As for "cloud storage", is there something that gives me 18-terabytes for $50/month?
Just going to RAID-6, while it solves some problems, is by no means the end of the story. There are more subtle failure modes. http://www.cs.berkeley.edu/~krioukov/parityLost.pdf is a great paper that looks at how actual disk problems interact with a variety of redundant disk implementations. Using a model checker, they are able to find faults in *every* implementation they examine (where a fault is a sequence of failures and operations - typically quite short - that causes data to be lost irretrievably).
This is *much* more complicated than it looks - and than the vendors of RAID solutions want to discuss.

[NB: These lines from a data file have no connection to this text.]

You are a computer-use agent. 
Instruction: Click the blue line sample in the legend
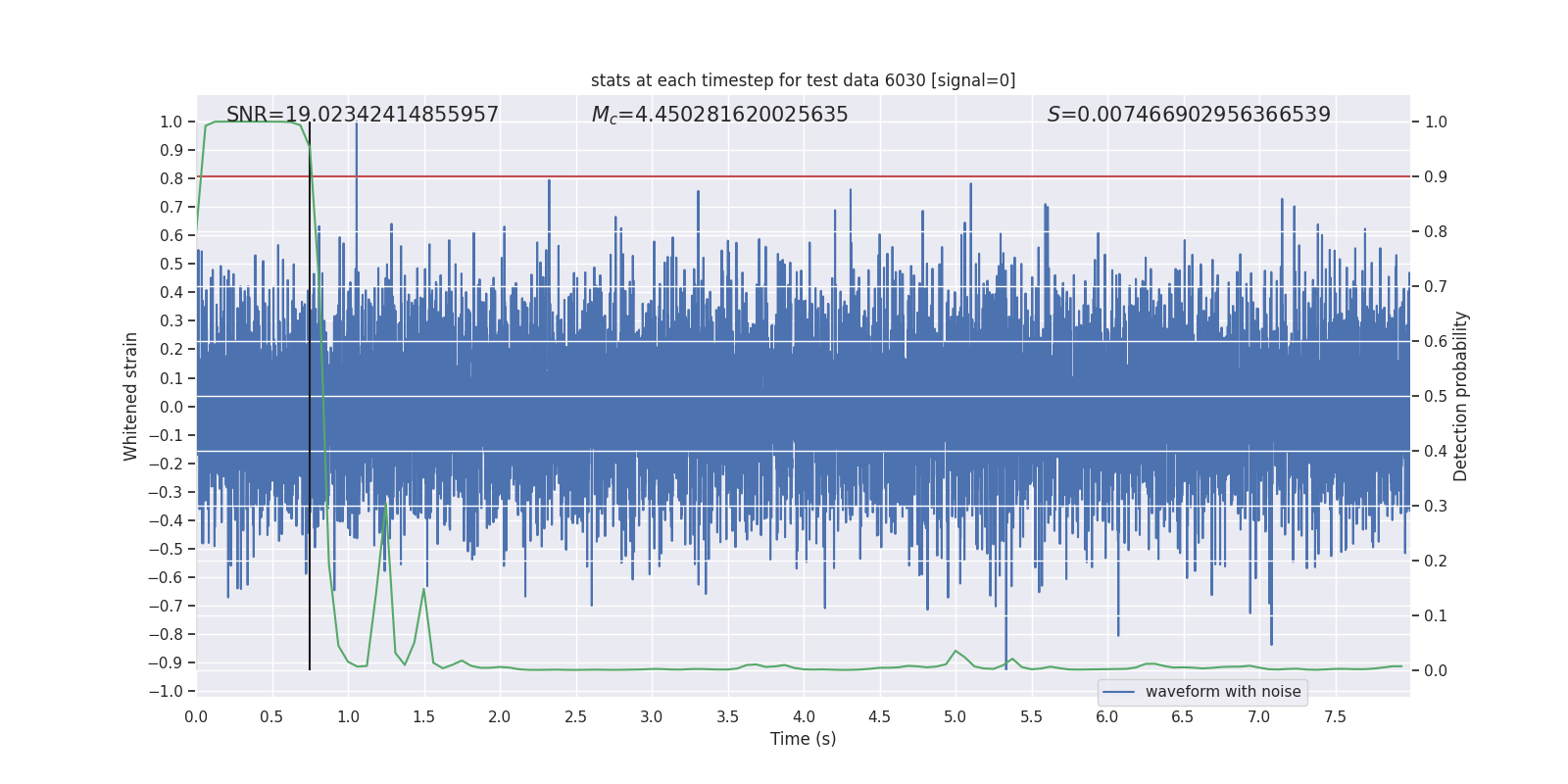pyautogui.click(x=1119, y=692)
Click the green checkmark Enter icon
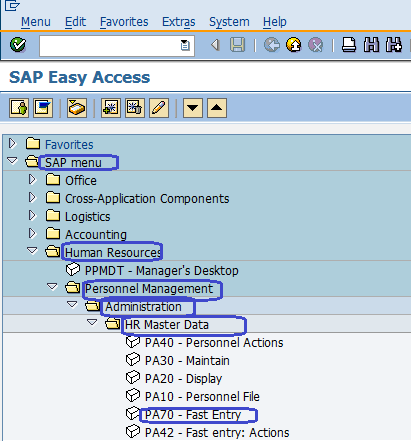The width and height of the screenshot is (411, 441). pos(18,45)
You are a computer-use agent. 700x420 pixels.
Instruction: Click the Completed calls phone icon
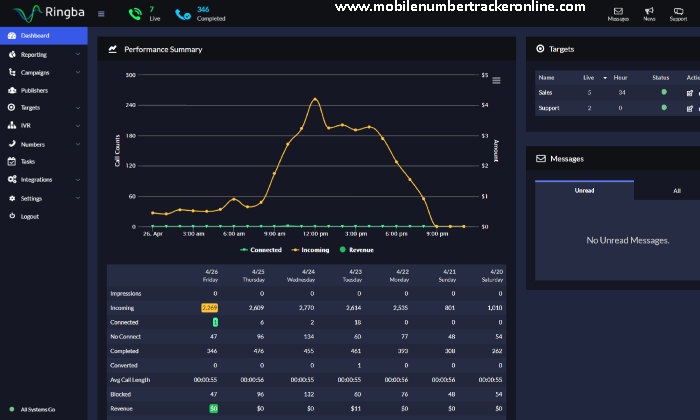tap(182, 14)
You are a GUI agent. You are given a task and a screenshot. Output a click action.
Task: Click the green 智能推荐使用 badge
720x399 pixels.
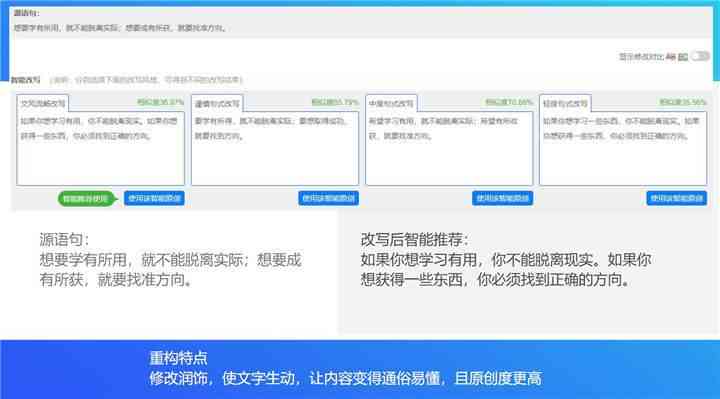86,198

"As for "cloud storage", is there something that gives me 18-terabytes for $50/month?"
You also have the little problem of bandwidth. Even if you had a 25 Mbps symmetrical fiber connection, that's barely over 3 MB/sec transfer rates not to mention nasty latency delays for high transaction rates. I believe your current NAS setup will deliver around 250 MB/sec which is over 80 times faster than a 25 Mbps Internet connection.
It's a good idea to run regular scrubbing on RAID arrays, to catch errors when you have all drives online, i.e. before it's too late.
I'm not sure consumer NAS allow that, but it's a feature of Linux's md, and ZFS.
Rob: Check out Nexenta/OpenIndiana
"Had I been using RAID5, I would've lost all 18 terabytes of data."
Really? Wouldn't you just have lost the data on the chunks which contain error? In case they contained filesystem metadata, the real losses would have been greater of course.